When Mary married Philip II of Spain at Winchester Cathedral on 25 July 1554, she wore a "diamond mounted on a setting in the form of a rose, with a huge pearl hanging down onto the chest", described in an Italian account of the wedding as "jewellery on the breast with a diamond in the centre, which the Prince had sent from Spain as a present, worth 60,000 scudi, sparkling on all sides, to which was attached a pearl pendant, estimated to be worth 5,000 scudi". This jewel may be represented in her portraits by Hans Eworth and Anthonis Mor.[39] Mary's pearl is perhaps confused with the Spanish royal La Peregrina pearl.[40]

A gown of Mary's described in a later royal inventory may have been the one worn on her wedding day; a French gown of rich gold tissue, with a border of purple satin, all over embroidered with purls of damask gold and pearls, lined with purple taffeta. Her embroiderer was called Guilliam Brallot. Elizabeth I's tailors unpicked the small pearls from this garment for re-use.[41] The pearls from the gown seem to be those appraised for sale by the goldsmiths Hugh Kayle, John Spilman, and Leonard Bushe in October 1600, including 250 oriental pearls worth £206 and "meaner" sized pearls worth £40.[42]

A collar of P and M

Mary is sometimes said to have worn a gold collar set with diamonds and pearls and the initials "P" and "M" at her wedding, but her will states this piece was Philip's gift to her at Epiphany. There were nine ciphers of "P & M" with nine large diamonds set in gold, and each piece had a pendant pearl.[43]

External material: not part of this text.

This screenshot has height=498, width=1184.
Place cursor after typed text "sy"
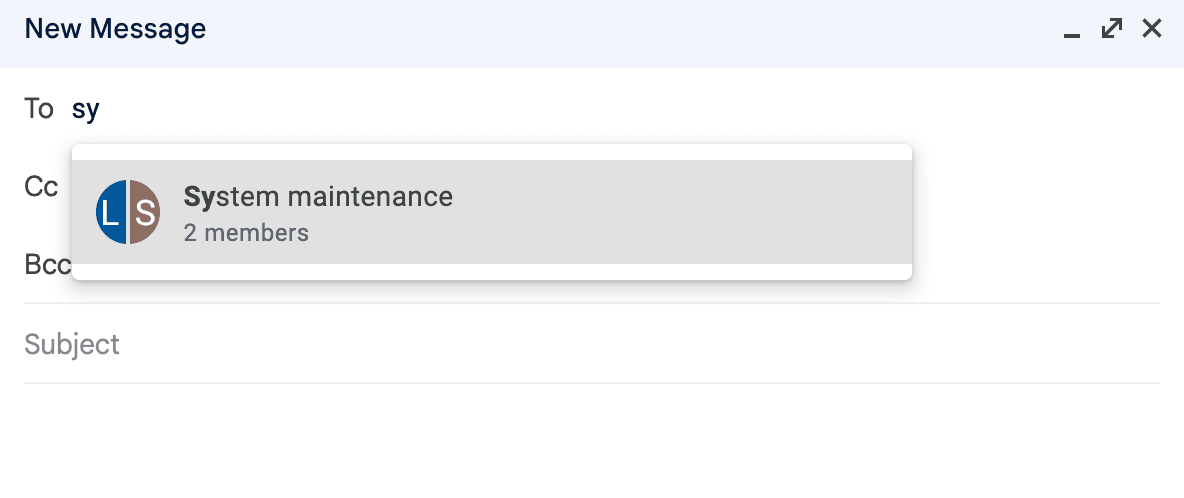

It was inherited by Elizabeth I and was in the secret Jewel House at the Tower of London in 1605, then featuring eight pointed diamonds and a table diamond.[44] It was worn by Anne of Denmark in January 1608 at The Masque of Beauty.[45] It appears in Anne of Denmark's jewellery inventory as:

Item a rich coller of 18 pieces, whereof 9 with Cyphers of the letters P: M: and 9. of diamonds, 8 of them poynted and one a table; which was brought out of the Tower by his Majesties direction and geven to her Majestie, agaynst the maske at twelfnyght 1607. every piece havinge a pearl pende[46]

Legacy jewels

Medal of Mary by Jacopo da Trezzo, wearing coif ornamented with jewels

When Mary was dying or dead at St James's Palace, Nicholas Throckmorton is said to have rode to tell Elizabeth I at Hatfield of her sister's death,[47] bringing a token of a ring with black enamel decoration which was Mary's espousal ring, a gift from Philip.[48][49]

In her will, Mary mentioned as bequests to Philip II:[50]

  • the table diamond that Charles V had sent her by the Count of Egmont.[51]
  • a table diamond brought by the Pedro Dávila y Zúñiga, Marquis de las Navas, presented at Guildford Castle,[52] this was a diamond ring which Charles V had given his wife, Isabella of Portugal.[53]
  • the collar of gold with nine diamonds (presumably the collar of "P" and "M"), which Philip II had given her at Epiphany after their marriage
  • a ruby set in gold ring brought by the Count of Feria.[54]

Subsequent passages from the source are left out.